第四方面,本发明实施例提供一种非暂态计算机可读存储介质,其特征在于,所述非暂态计算机可读存储介质存储计算机指令,所述计算机指令使所述计算机执行第一方面提供的一种循环泵轴承故障诊断方法。
本发明实施例提供的一种循环泵轴承故障诊断方法及系统,结合人工蜂群算法和堆叠降噪自编码神经网络的优势,增强了神经网络的鲁棒性,使得网络处于快速收敛的最优状态,简化了网络的复杂性,并实现入水水泵轴承故障和出水水泵轴承故障的准确分类,从而可以对循环水养殖池的故障进行预防,保障了生产的安全性,保障了循环水养殖系统的正常运行,达到降低损耗和生产成本的效果。
附图说明
为了更清楚地说明本发明实施例或现有技术中的技术方案,下面将对实施例或现有技术描述中所需要使用的附图作一简单地介绍,显而易见地,下面描述中的附图是本发明的一些实施例,对于本领域普通技术人员来讲,在不付出创造性劳动的前提下,还可以根据这些附图获得其他的附图。
图1为本发明实施例提供的一种循环泵轴承故障诊断方法的流程图;
图2为本发明实施例提供的一种故障诊断算法的具体流程图;
图3为本发明实施例提供的一种循环泵轴承故障诊断系统的结构示意图;
图4为本发明实施例提供的一种电子设备的实体结构示意图。
具体实施方式
为使本发明实施例的目的、技术方案和优点更加清楚,下面将结合本发明实施例中的附图,对本发明实施例中的技术方案进行清楚、完整地描述,显然,所描述的实施例是本发明一部分实施例,而不是全部的实施例。
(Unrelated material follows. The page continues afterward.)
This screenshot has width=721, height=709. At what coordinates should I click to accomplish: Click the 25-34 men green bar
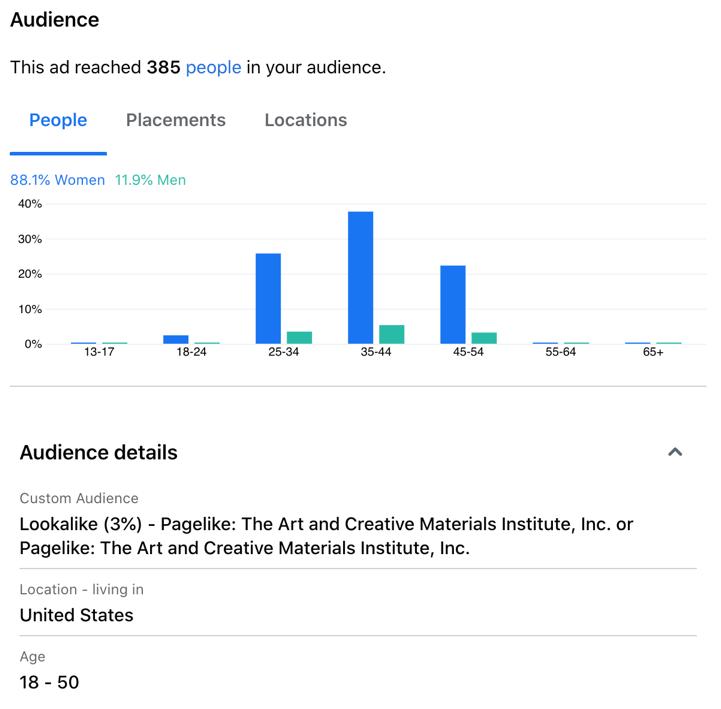pos(299,337)
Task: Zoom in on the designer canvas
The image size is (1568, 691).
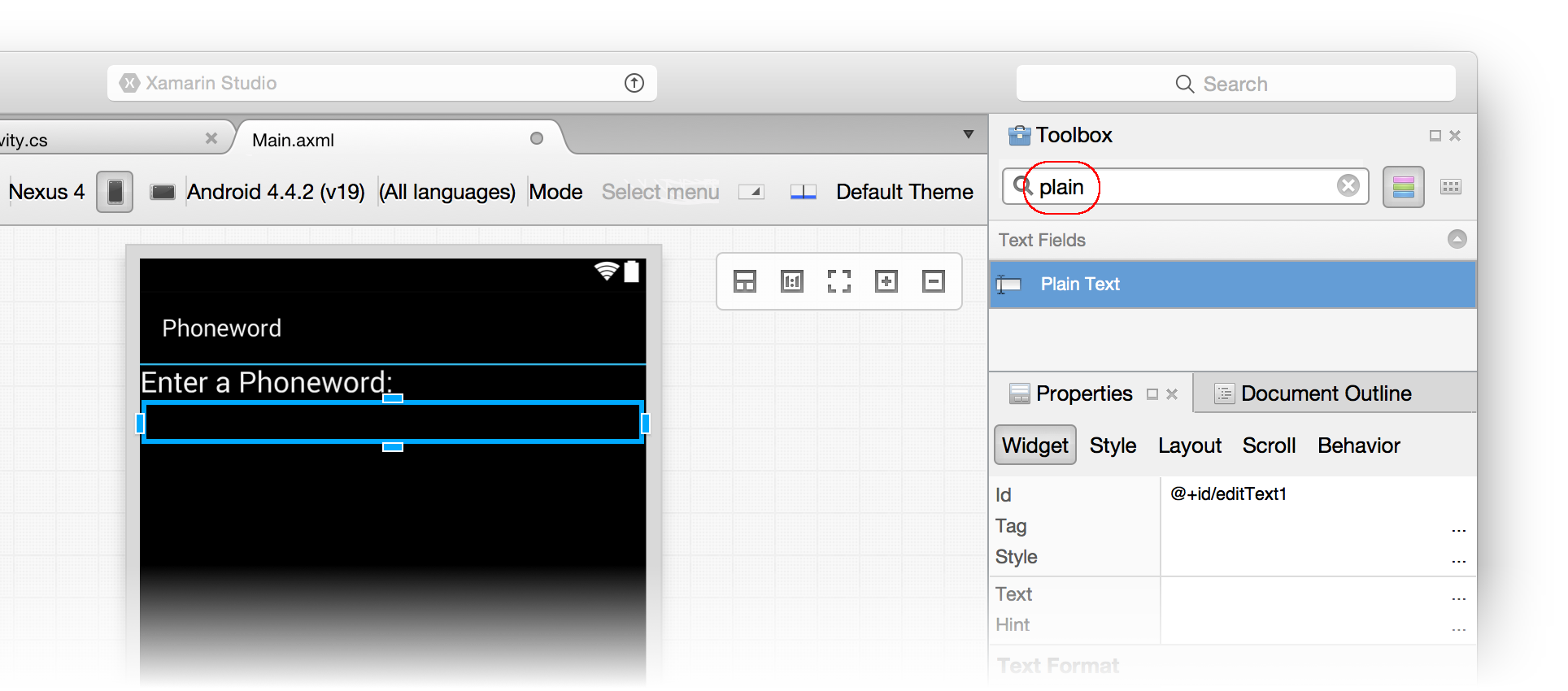Action: click(886, 281)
基于本发明中的实施例,本领域普通技术人员在没有作出创造性劳动前提下所获得的所有其他实施例,都属于本发明保护的范围。
循环水养殖是现在工厂化养殖的一种流行方式,循环泵作为主要的耗电设备,是整个循环水养殖系统的关键动力。现代循环水养殖企业已经开始进入规模化生产,通常一家企业拥有许多循环水车间,而每个循环水车间也会根据具体的养殖规模大小配备不同数量的循环水泵,仅单个循环水泵发生故障就可能造成整个生产线的停滞,造成巨大的经济损失。循环泵数量多,滚动轴承故障偶发性都导致了电机运行状态的数据显现出大数据特性。对诊断技术的鲁棒性、泛化能力、实时性提出了较高的要求。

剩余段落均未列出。